Antibiotic resistance in India: A growing crisis and what we can do

Antimicrobial resistance (AMR) is a silent crisis where microbes evolve to withstand the medicines meant to treat them, threatening to undo centuries of healthcare progress

Health care has evolved through centuries of learning, discovery and courage. Every generation has witnessed breakthroughs that changed the destiny of human life. The discovery of antibiotics was one such moment. Diseases that once caused devastation became treatable. Surgeries became safer. Medicine stepped into a new era where science could reliably defeat infection. Antibiotics remain one of modern health care’s greatest miracles. Yet, today, this miracle is under threat.

Antimicrobial resistance (AMR) has been rising quietly around us. It is the unsettling reality of microbes learning to withstand the very medicines designed to stop them. This is not a crisis that arrives suddenly, nor one that announces itself dramatically. It advances each time antibiotics are taken unnecessarily, prescribed without evidence, or discontinued the moment symptoms improve. It strengthens when we treat viral infections with antibacterial drugs. It accelerates when access to diagnostics is limited and decisions are made without clarity. Over time, infections we once considered routine begin to behave like stubborn adversaries. Recovery becomes slower, uncertainty becomes longer, and the cost of care rises.

The World Health Organization has repeatedly reminded the world that AMR is among the most serious threats facing modern health care. The most worrying truth is that AMR is no longer a problem of tomorrow. It is already reshaping the present, in hospitals and communities across the world, including our own.
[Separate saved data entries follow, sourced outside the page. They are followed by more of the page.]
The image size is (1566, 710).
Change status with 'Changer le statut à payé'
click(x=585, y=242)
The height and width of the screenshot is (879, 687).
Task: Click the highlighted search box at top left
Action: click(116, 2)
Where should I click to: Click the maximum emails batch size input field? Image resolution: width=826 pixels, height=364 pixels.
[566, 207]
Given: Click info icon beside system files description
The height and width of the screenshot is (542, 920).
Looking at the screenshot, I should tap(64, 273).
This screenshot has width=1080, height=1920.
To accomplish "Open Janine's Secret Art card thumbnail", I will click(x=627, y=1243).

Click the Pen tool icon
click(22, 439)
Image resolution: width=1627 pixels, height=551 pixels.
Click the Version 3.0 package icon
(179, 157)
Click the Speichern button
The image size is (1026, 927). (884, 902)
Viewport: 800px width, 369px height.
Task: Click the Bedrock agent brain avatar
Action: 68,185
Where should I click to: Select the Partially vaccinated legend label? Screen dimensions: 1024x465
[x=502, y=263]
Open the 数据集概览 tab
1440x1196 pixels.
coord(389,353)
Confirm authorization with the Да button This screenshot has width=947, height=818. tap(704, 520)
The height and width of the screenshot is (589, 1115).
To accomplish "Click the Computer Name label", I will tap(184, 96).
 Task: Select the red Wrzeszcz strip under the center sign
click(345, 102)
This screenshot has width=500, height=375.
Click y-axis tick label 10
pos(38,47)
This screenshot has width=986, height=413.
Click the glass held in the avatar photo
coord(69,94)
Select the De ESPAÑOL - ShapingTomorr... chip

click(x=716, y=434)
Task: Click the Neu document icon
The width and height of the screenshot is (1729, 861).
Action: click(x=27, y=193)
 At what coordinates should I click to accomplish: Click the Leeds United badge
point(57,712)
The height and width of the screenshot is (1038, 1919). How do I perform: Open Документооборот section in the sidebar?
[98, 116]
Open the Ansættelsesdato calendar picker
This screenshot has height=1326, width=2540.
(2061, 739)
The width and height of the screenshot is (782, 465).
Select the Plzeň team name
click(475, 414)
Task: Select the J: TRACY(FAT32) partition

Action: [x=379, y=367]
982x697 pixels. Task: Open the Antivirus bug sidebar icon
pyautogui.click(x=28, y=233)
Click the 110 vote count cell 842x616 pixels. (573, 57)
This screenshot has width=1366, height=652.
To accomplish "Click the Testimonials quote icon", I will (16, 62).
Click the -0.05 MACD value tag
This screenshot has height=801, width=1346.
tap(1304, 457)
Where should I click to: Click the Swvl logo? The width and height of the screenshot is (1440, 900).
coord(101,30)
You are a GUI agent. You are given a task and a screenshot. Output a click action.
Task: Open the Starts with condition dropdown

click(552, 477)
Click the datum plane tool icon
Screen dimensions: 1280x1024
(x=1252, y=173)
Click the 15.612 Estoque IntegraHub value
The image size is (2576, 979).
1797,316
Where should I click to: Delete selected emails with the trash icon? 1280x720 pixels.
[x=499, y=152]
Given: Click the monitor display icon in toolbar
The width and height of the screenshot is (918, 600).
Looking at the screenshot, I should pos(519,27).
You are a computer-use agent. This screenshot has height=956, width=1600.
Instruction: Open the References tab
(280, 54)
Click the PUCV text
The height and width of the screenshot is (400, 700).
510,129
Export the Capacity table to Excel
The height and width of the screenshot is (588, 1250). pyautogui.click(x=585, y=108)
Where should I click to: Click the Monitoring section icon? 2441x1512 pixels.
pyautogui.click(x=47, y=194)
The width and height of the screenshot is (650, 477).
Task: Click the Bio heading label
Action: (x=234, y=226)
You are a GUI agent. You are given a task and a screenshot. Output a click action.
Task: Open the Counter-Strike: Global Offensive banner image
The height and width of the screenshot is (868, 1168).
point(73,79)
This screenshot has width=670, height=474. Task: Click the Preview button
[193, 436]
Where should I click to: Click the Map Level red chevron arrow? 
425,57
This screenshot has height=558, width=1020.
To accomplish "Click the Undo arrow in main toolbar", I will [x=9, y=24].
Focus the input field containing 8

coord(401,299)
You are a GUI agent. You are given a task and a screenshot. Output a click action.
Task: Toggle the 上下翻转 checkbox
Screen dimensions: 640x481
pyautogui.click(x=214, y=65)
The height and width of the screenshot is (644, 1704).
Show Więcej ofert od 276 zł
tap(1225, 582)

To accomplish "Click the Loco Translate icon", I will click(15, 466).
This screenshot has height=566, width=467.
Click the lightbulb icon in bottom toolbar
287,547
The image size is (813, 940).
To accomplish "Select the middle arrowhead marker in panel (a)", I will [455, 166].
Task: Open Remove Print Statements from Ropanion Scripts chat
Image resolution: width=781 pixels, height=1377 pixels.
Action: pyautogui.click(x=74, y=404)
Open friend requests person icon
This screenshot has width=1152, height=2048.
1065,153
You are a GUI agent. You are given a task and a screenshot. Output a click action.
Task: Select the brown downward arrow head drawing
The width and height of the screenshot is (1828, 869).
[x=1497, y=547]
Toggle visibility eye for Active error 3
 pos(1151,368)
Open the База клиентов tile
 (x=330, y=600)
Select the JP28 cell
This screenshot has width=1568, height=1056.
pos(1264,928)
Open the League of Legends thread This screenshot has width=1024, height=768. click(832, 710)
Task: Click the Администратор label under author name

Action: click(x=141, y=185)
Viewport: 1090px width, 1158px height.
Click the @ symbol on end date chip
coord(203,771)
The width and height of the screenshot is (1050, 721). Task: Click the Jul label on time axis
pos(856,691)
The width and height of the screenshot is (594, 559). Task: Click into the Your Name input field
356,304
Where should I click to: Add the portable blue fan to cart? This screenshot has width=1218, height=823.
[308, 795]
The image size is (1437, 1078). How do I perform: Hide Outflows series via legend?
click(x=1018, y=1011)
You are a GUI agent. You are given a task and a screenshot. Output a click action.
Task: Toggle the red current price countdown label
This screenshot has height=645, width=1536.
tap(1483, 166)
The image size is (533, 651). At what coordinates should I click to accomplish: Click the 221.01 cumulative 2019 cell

India’s role in this global story is especially significant. We are a nation with remarkable clinical talent, growing access to care and strong public health ambition. At the same time, we face a high burden of infectious diseases, uneven access to quality diagnostics, and widespread misuse of antibiotics. In some households, antibiotics are treated as quick remedies. In some settings, they are taken without prescriptions. In other instances, incomplete courses and inappropriate combinations become routine. None of these actions are driven by malice. They are often driven by lack of awareness, fear of prolonged illness, or the natural desire for rapid relief. Yet, bacteria do not respond to our intentions. They respond to pressure, and repeated pressure breeds resistance.

Prime Minister Narendra Modi’s public warning against misuse of antibiotics and his call for citizens to avoid treating them as “quick fixes” deserves appreciation. He placed the issue where it belongs, in the centre of public consciousness as AMR cannot be solved only inside hospitals, as it must also be addressed in daily behaviour and societal culture.

India is well positioned to become a global leader in safeguarding antibiotics. Our scale, our scientific capacity and our ability to build systems at pace are real advantages. But leadership in the era of AMR will not be defined only by the discovery of new drugs. It will be defined by the discipline with which we protect existing ones. It will be shaped by how strongly we invest in infection prevention and control, how widely we expand diagnostic capability, how consistently we train health care teams, and how deeply we embed antibiotic stewardship into clinical culture.

At Apollo, we recognised the gravity of antimicrobial resistance long before it entered national headlines. In 2022, Apollo launched its national antimicrobial stewardship programme to align and amplify the efforts of individual hospitals within the group and create a platform for exchange of best practices. Stewardship must become part of our culture. It must shape every prescription, inform every clinical review and inspire every young clinician who enters our system. This was not an initiative designed only for compliance. It was designed for conscience.

Antibiotics transformed health care by making infections treatable and surgery safer. If we allow this miracle to fade through carelessness, we weaken the very confidence on which modern medicine stands.

Our generation will be remembered not only for what it built, but for what it protected. If we act together with vigilance, science and compassion, we will safeguard the miracle of antibiotics for our patients today, and for generations to come.

Dr Preetha Reddy is Executive Vice Chairperson of Apollo Hospitals Enterprise Limited.